Alex Murdaugh judge says he ‘felt sorry’ for convicted killer
Judge Clifton Newman believes Murdaugh will be haunted by wife and son
The South Carolina judge who presided over the trial of Alex Murdaugh earlier this year admitted he felt bad for the disgraced lawyer and convicted murderer.
Judge Clifton Newman sentenced Murdaugh to life in prison for killing his wife, Maggie, and son, Paul, by brutally shooting the pair of the at the family home in June 2021.
In a trial that gripped the nation, Murdaugh was incriminated by multiple pieces of evidence including a video shot by Paul moments before his own murder that placed his father at the scene.
Murdaugh took the rare step of testifying in his own defence and found himself caught in a lie on the witness stand in a moment that many observers believe sealed his fate.
Speaking for the first time since the trial, Judge Newman told Craig Melvin of NBC’s Today show: “I felt sorry for him.”
“I felt that he was just in a position where he could not, where if there’s a hole that he could go into, he would dive in that hole and keep going to the lowest depths,” he continued.
Judge Newman said in retrospect he should not have been surprised by the attention the murder trial received given that it also included allegations of stealing millions of dollars from clients, drug addiction, and the high-profile nature of the family.
Murdaugh had originally claimed that he had come home to find his wife and son shot to death by the dog kennels at the rural South Carolina property.

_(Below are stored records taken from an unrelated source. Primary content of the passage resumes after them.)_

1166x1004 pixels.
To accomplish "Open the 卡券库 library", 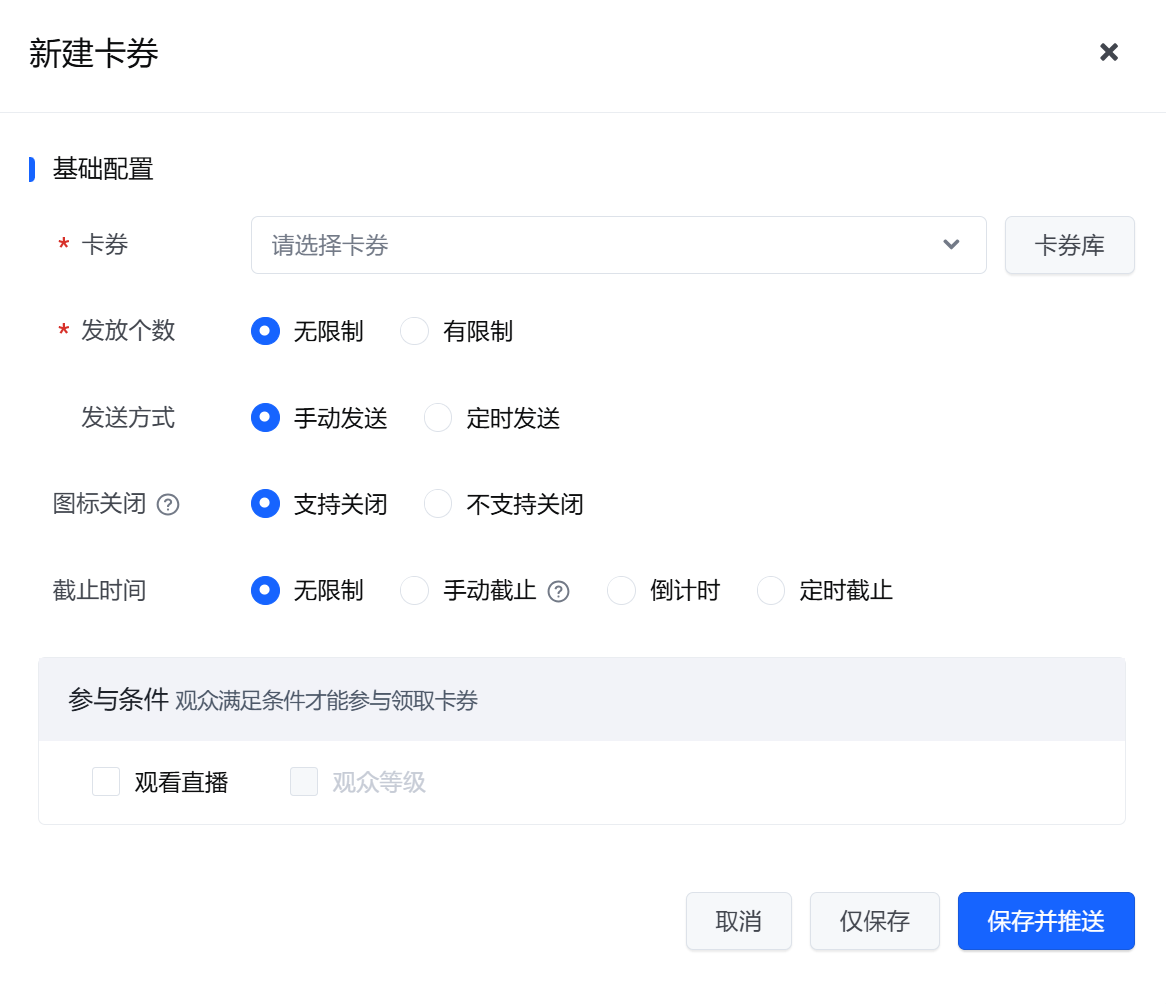I will point(1069,245).
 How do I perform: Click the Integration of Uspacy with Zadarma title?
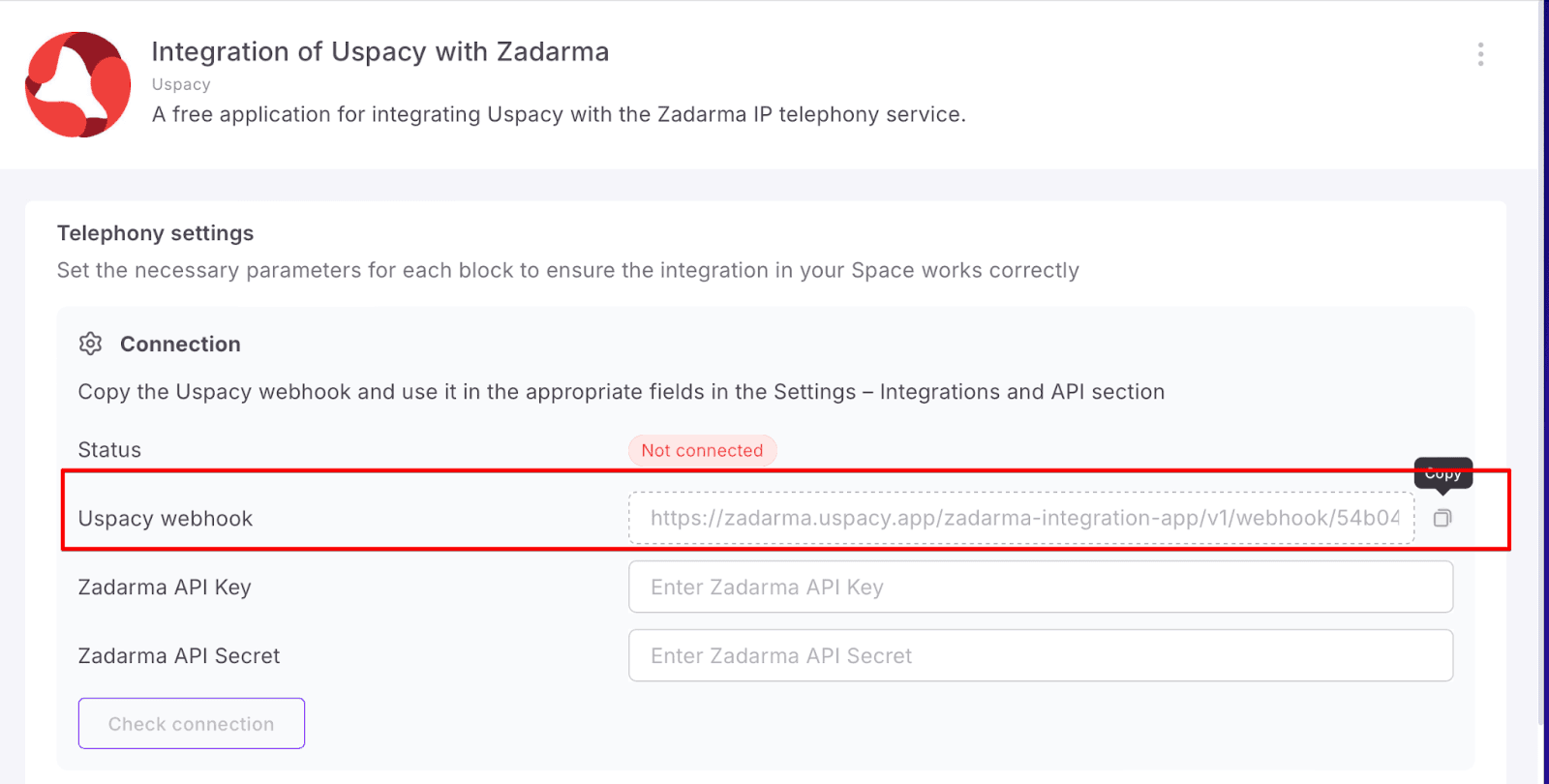click(380, 51)
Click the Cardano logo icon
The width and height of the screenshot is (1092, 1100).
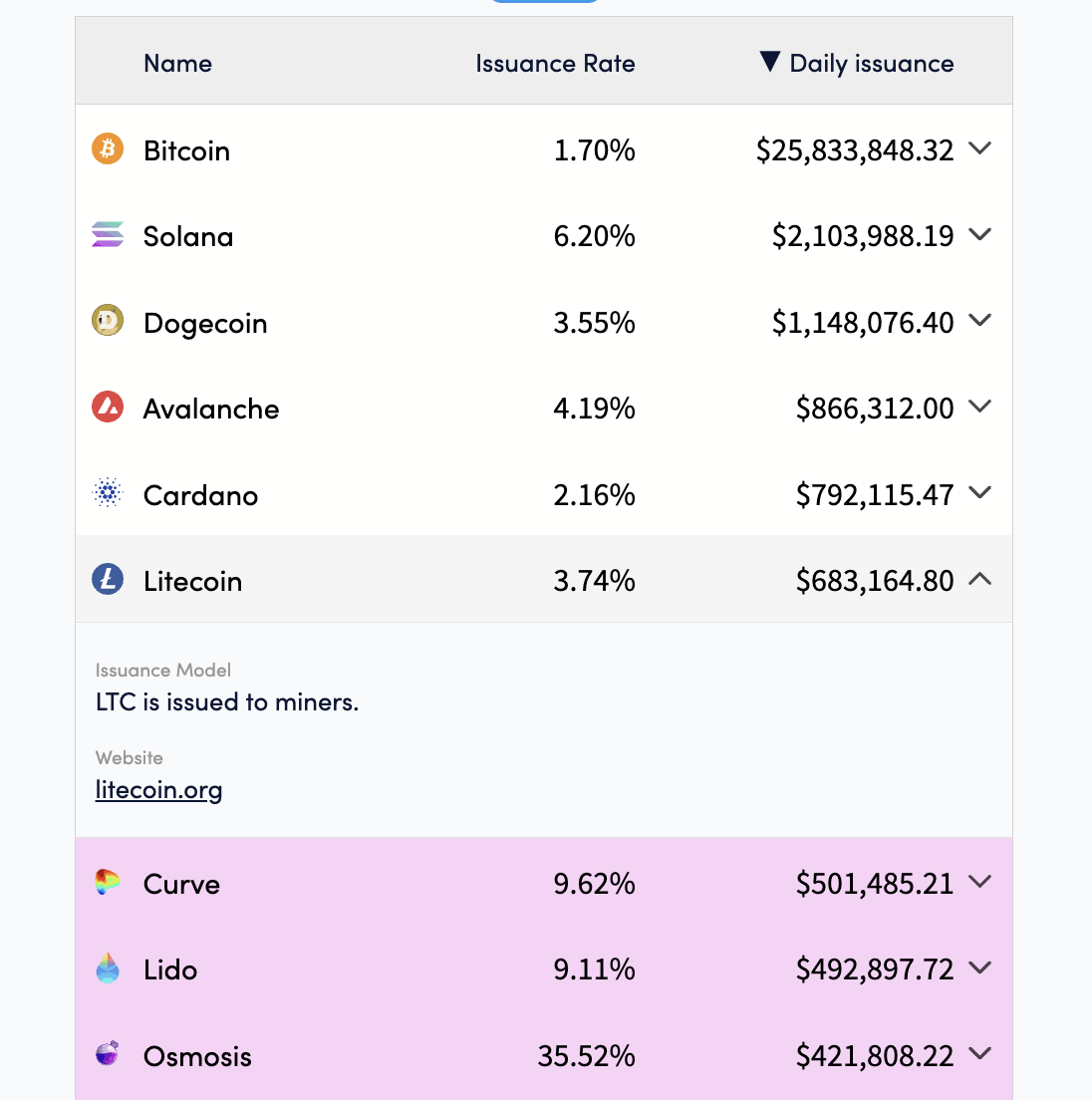click(108, 493)
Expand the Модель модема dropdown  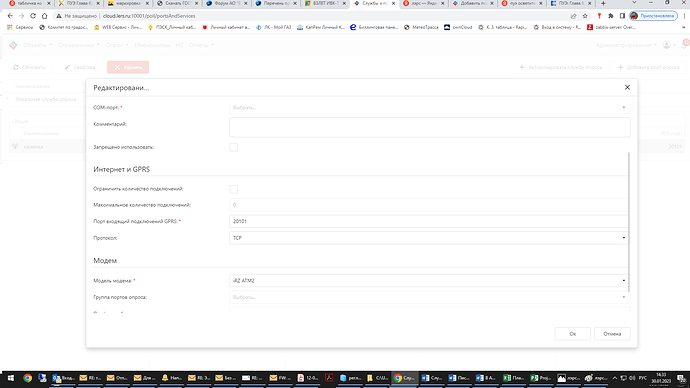(429, 281)
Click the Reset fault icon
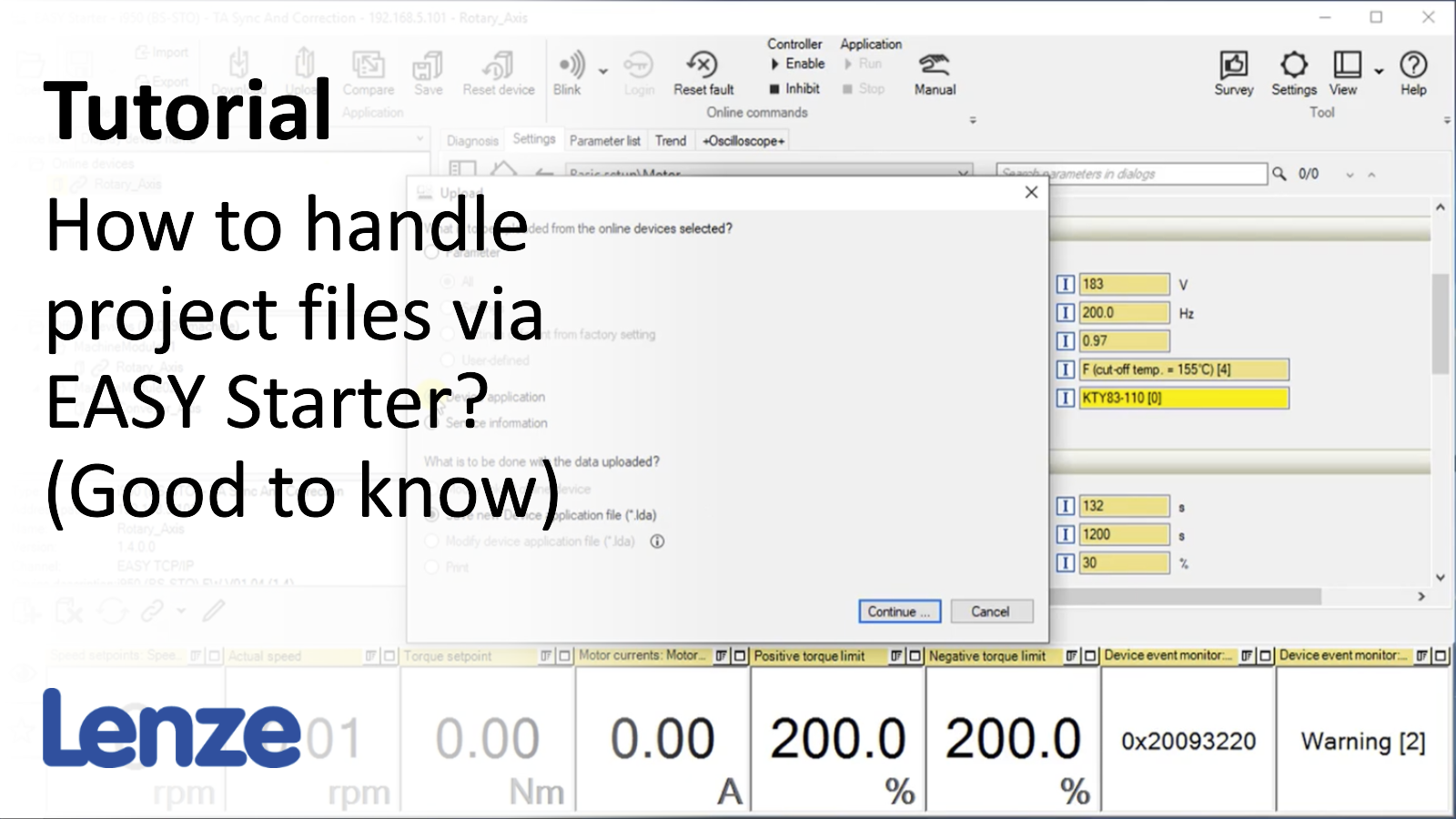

Prosecutors unpicked almost every detail of his story from the 911 call onwards as Murdaugh’s web of lies and attempted coverup was laid out before the jury.
These ranged from an oddly-timed visit to his mother to his pristinely clean clothes, despite saying he had checked both bodies, all the way through to a botched alleged suicide attempt that he first claimed was an attempt on his life.
The jury returned a guilty verdict in less than three hours — something that did not surprise Judge Newman given the amount of time the jury had spent listening to the evidence.
Recalling the judge’s powerful sentencing statement, Melvin asked if he felt Murdaugh would be haunted by his wife and son.
“I think so. I cannot imagine him having a peaceful night, knowing what he did,” he said.
He further told Melvin that he believed that if Murdaugh “had an opportunity to do it over again, he’d never do it.”
Murdaugh faces approximately 100 more state charges as well as several federal charges, covering alleged money laundering, insurance fraud, and drug trafficking.
He maintains that he did not kill Maggie and Paul.